B6.Cg-Whrn^wi Tyrp1^b/+ +/J

Stock number: 000571
Product name: whirler
Research areas: Dermatology Research, Metabolism Research, Mouse/Human Gene Homologs, Neurobiology Research, Sensorineural Research

Description

These mice carry the spontaneous mutation, whirler (Whrn^wi) which is maintained in coupling with the brown coat color allele, Tyrp1^b.

Detailed description

At 9 to 10 days of age Whrn^wi homozygotes display increased activity, decreased ability to right their selves, and are generally smaller than unaffected siblings. By 14 to 16 days of age homozygotes display head bobbing, circling, and an unsteady gate. Adults display head tossing and circling behavior and deafness is indicated by 20 days of age. Sackler and Weltman reported the average number of circles by a prodded 12-week old female homozygote to be 407 in 10 minutes. They found female homozygotes to have an increased metabolic rate and adrenocorticosteroid activity and decreased body weights. Homozygous males were reported to have decreased blood glucose and liver glycogen levels, decreased white blood cell and eosinophil counts, increased plasma albumin levels, and decreased globulin levels, in addition to decreased weight and increased food intake. (Lane 1963; Sackler and Weltman 1967, 1970, 1971.)

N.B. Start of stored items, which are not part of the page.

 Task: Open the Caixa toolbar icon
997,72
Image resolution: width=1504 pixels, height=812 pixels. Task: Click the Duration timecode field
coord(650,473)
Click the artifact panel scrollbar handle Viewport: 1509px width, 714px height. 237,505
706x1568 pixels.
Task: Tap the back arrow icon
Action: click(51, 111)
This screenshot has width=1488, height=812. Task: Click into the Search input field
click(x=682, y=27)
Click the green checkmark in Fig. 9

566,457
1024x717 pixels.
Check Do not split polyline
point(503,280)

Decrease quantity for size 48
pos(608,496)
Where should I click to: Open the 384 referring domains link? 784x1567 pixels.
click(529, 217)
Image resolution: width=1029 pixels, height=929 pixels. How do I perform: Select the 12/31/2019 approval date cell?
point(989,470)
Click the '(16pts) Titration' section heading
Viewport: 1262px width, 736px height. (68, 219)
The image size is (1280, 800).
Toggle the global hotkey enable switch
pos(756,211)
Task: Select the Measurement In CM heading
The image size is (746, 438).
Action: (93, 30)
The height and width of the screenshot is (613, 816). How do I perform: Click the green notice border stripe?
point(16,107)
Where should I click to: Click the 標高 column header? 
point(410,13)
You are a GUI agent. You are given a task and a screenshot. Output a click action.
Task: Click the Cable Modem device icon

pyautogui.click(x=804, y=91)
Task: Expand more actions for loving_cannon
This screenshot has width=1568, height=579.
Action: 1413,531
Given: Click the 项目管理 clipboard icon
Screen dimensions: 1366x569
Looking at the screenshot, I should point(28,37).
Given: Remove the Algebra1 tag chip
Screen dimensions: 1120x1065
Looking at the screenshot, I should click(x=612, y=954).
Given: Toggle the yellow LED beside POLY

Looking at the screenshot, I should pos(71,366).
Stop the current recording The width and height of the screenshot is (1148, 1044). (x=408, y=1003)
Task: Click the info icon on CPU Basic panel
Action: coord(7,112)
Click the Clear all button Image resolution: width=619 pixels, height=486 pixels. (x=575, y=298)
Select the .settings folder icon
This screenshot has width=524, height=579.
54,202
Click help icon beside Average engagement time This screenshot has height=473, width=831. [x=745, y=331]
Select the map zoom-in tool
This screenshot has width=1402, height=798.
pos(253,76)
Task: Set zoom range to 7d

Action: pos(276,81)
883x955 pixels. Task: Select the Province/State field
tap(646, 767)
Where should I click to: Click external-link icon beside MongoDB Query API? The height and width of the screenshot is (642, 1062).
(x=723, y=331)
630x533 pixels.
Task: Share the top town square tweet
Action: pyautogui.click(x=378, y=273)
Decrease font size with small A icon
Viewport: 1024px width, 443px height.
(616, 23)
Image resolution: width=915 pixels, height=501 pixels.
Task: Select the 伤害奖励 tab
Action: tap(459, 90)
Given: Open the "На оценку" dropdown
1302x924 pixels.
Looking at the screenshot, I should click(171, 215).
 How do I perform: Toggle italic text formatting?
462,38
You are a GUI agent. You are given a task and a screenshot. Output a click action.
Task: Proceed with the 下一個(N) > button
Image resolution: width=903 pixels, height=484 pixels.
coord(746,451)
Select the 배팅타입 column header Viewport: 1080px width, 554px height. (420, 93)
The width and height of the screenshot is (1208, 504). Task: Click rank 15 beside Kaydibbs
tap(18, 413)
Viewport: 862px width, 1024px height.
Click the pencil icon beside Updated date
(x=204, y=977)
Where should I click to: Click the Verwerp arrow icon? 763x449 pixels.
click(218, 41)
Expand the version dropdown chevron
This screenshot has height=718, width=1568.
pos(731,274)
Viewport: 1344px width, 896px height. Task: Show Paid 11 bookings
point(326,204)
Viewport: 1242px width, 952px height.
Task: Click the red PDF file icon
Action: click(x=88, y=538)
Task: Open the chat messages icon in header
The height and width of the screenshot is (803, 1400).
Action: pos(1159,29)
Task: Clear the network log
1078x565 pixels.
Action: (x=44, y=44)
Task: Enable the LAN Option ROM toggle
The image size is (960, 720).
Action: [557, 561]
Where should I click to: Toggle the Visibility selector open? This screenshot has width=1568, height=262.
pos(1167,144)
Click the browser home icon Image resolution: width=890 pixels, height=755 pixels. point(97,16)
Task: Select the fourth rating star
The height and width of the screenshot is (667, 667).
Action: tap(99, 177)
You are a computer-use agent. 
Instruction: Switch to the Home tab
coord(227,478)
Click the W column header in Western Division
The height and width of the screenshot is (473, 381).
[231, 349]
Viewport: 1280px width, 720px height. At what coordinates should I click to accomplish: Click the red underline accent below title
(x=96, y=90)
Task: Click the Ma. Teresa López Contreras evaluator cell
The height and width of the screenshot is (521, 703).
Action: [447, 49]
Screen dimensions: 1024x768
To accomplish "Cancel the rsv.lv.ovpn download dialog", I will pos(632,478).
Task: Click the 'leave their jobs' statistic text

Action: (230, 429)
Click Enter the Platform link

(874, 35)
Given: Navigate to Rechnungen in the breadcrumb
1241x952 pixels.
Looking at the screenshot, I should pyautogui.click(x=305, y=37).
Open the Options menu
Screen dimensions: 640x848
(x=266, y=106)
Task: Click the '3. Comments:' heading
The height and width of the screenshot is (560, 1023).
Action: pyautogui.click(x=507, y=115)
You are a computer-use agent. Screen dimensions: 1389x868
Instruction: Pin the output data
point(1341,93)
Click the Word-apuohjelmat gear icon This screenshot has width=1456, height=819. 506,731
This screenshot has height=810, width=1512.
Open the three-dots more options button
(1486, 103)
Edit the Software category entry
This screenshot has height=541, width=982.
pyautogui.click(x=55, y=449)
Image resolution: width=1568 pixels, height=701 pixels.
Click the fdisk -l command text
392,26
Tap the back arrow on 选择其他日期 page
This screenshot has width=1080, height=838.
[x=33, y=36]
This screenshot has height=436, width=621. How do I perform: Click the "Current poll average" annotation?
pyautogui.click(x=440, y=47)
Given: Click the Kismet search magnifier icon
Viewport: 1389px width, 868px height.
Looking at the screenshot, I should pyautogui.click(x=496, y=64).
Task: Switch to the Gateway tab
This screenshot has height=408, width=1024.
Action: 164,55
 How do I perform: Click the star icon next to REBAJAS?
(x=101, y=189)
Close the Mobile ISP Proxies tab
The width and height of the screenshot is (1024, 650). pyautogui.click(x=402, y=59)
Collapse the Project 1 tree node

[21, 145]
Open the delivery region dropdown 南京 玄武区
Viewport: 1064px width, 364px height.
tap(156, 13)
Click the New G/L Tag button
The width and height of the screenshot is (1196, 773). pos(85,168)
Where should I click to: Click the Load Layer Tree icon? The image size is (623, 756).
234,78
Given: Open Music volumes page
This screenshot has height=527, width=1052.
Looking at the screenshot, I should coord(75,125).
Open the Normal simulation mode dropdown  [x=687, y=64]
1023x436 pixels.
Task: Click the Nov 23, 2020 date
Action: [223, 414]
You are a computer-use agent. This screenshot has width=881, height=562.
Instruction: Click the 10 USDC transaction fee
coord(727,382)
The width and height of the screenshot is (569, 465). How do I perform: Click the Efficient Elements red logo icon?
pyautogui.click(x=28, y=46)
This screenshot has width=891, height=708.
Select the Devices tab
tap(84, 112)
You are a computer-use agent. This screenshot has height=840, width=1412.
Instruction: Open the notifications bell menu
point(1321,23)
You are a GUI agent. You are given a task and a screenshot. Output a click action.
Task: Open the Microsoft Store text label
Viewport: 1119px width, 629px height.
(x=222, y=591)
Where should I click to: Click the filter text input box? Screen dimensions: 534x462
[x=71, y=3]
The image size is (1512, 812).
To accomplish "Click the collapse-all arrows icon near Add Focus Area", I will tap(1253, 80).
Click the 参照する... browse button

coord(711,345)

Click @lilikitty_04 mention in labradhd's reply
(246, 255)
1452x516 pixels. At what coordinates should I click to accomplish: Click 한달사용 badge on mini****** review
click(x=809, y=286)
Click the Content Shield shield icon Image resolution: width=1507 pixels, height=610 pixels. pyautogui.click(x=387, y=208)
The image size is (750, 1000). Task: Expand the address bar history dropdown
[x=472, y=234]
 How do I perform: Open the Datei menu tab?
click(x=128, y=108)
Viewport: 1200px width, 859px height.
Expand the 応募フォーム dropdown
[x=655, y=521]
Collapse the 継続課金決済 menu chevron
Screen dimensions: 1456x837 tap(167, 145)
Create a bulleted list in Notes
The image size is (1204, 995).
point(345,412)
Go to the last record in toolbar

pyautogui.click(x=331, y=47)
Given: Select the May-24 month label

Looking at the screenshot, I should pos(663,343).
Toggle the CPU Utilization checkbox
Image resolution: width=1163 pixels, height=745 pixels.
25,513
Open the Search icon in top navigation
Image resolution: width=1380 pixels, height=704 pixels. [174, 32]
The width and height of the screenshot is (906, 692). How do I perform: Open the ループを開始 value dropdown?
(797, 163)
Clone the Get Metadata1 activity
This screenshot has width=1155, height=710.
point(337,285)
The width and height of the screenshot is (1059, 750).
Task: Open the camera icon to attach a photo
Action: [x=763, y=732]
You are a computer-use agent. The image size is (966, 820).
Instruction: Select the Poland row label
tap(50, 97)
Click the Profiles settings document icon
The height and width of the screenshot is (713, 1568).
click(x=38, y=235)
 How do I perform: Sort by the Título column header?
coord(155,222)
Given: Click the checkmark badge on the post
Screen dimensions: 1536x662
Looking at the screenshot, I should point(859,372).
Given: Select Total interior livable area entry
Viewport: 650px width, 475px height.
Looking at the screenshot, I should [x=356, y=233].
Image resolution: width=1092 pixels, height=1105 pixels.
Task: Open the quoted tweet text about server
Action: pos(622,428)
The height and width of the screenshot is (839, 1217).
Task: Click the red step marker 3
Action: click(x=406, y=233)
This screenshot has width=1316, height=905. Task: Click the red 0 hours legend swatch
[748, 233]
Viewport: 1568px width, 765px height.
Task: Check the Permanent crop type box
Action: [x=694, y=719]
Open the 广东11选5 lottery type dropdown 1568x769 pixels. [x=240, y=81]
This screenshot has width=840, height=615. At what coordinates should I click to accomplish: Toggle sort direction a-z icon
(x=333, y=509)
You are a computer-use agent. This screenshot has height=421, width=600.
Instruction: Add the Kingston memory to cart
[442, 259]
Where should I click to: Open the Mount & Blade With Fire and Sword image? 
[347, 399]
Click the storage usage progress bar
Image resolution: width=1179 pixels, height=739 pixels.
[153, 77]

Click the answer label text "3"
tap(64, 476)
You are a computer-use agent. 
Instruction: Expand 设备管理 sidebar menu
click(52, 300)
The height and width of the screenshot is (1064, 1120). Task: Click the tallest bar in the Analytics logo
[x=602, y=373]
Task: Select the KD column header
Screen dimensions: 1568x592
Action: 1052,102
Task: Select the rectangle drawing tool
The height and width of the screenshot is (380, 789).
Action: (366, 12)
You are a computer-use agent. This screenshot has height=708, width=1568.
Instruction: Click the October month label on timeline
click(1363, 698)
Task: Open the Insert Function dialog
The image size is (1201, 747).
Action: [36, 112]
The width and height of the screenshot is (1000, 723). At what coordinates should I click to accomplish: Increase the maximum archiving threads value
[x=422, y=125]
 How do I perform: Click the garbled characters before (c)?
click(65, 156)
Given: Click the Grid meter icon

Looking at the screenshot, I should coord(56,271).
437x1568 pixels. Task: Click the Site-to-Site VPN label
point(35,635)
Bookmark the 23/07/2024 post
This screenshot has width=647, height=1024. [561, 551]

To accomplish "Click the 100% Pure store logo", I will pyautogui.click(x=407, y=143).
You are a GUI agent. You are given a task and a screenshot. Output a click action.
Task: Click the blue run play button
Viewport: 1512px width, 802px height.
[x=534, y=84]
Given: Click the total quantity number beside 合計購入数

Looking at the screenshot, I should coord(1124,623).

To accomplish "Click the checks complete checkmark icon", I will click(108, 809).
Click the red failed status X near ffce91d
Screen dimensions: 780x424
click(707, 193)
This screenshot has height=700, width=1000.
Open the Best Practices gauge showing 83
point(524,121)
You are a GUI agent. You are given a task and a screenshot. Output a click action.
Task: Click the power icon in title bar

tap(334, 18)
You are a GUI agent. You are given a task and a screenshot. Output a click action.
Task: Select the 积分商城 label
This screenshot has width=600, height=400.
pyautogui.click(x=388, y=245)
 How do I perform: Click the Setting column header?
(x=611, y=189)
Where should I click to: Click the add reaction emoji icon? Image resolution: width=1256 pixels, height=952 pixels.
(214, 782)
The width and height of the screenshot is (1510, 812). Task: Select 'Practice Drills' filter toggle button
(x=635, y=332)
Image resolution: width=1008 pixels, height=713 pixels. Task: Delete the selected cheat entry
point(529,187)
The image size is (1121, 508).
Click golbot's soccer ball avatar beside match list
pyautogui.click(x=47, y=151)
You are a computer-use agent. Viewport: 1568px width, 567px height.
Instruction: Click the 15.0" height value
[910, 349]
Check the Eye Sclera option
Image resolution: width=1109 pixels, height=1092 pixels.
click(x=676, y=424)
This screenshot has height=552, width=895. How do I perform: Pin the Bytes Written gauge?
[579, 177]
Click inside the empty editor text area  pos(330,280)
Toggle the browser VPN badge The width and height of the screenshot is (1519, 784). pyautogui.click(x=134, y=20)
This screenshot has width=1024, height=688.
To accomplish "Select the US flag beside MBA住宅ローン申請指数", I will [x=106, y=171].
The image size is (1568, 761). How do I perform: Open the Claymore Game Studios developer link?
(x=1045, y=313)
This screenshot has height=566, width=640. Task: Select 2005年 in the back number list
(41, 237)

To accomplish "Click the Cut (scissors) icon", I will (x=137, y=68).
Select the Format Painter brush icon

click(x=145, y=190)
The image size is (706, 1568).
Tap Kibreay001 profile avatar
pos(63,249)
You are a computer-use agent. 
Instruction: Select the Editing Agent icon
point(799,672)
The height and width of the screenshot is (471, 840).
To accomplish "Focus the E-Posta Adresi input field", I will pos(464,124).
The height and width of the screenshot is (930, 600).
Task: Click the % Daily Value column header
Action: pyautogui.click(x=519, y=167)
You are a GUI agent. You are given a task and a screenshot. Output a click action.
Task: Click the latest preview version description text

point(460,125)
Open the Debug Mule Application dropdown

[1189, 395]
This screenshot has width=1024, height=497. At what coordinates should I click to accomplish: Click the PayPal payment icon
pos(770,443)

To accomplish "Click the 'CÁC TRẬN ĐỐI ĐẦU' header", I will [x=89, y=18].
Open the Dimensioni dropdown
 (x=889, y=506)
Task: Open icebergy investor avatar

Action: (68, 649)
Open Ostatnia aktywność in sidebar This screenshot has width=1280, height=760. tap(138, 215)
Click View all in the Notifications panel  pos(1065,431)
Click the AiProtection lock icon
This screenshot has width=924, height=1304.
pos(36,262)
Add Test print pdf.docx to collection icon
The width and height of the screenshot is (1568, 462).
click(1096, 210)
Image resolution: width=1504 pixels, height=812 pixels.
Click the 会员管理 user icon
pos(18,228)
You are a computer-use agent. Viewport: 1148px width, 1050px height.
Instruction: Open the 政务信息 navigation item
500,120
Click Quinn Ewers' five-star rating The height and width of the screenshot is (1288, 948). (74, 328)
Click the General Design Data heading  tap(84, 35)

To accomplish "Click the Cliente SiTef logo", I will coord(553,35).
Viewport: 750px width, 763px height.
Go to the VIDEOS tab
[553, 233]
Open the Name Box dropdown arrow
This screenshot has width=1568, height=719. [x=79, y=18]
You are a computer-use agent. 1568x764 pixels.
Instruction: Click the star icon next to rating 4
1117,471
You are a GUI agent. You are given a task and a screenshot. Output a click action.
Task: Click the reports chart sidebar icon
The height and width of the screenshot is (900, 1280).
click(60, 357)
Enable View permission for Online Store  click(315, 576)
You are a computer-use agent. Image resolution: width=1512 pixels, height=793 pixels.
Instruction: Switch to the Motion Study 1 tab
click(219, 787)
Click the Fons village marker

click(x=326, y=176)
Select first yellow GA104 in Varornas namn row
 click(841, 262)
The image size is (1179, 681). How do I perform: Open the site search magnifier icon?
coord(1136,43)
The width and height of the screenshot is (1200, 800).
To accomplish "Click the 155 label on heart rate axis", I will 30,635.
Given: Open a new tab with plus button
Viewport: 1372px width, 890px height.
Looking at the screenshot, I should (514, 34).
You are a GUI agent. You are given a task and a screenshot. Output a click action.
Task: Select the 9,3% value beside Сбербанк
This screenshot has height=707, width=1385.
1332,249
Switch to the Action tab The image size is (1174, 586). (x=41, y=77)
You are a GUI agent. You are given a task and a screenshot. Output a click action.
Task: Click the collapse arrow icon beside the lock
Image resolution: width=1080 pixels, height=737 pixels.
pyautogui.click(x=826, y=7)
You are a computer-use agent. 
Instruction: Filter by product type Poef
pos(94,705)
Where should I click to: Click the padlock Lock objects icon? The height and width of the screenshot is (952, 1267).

While the organ of Corti in whirler homozygotes shows normal gross cellular architecture at postnatal day (P) 35, stereocilia are shorter and stubbier. The inner hair cells have shorter stereocila as early as embryonic day (E) 18.5, are less than half the length of wild type by P5, and the normal graded variation in length and width along stereocilia ranks is diminished. While normal outer hair cell stereocillia develop a W-shaped array of ranks with a basal to apical increase in length, the outer hair cell stereocilia in whirler homozygotes develop a U-shaped or V-shaped array and the variation in length is diminished. The outer hair cells begin to degenerate by P60 while inner hair cells take longer to show degeneration, but both are undergoing degeneration by P80. (Kiernan et al., 1998; Holme et al., 2002.)

Development

The wi mutation arose spontaneously in approximately 1955 in a multiple recessive stock homozygous for a, Tyrp1^b, Myo5a^d, Oca2^p, and Ednrb^s in the laboratory of Dr. Meredith N. Runner. This was the HO stock received from Dr. Holman. The phenotype was initially identified in a single male that was then outcrossed to C57BL/6J and the offspring were intercrossed once, non-sibling intercrossed once, then sibling mated to F5 before being maintained by backcross-intercross to C57BL/6J until N7. They were then maintained primarily by sibling intercross with occasional backcross to a parent until they were transferred to Dr. Eva Eicher in 1971. This strain has been maintained with Whrn^wi in coupling with Tyrp1^b from the original stock background on which the Whrn^wi mutation arose. In 1981 N15F8 Whrn^wi Tyrp1^b/Whrn^wi Tyrp1^b males were bred with C57BL/6J females to generate embryos for cryopreservation.

Allele

Symbol: Whrn^wi
Name: whirler
MGI accession ID: MGI:1857090
Generation method: Spontaneous
Synonyms: wi
Marker symbol: Whrn
Marker name: whirlin
Chromosome: 4
Strain of origin: STOCK a Tyrp1^b Myo5a^d Oca2^p Ednrb^s
Molecular note: The mutation was identified as a 526 bp deletion encompassing the first putative methionine of the short C-terminal isoform and part of the long isoform. This creates a frameshift resulting in premature termination of the long isoform before the third PDZ domain. This deletion encompasses the majority of exons 6-10 of the gene, thus resulting in the ablation of both the long (WHRN-L) and the short (WHRN-S) isoforms.
General note: They have defects of the membranous labyrinth similar to those of Myo15 (M.S. Deol, personal communication).

Allele

Symbol: Tyrp1^b
Name: brown
MGI accession ID: MGI:1855960
Generation method: Spontaneous
Synonyms: b
Marker symbol: Tyrp1
Marker name: tyrosinase-related protein 1
Chromosome: 4
Strain of origin: old mutant of the mouse fancy
Molecular note: A G-to-A transition point mutation at position 329 was shown by revertant analysis to be responsible for the mutant phenotype seen in the brown mutant. This mutation changes cysteine to tyrosine at position 110 (p.C110Y) in the encoded protein. Three other point mutations in the brown sequence were identified, but do not contribute to the mutant phenotype.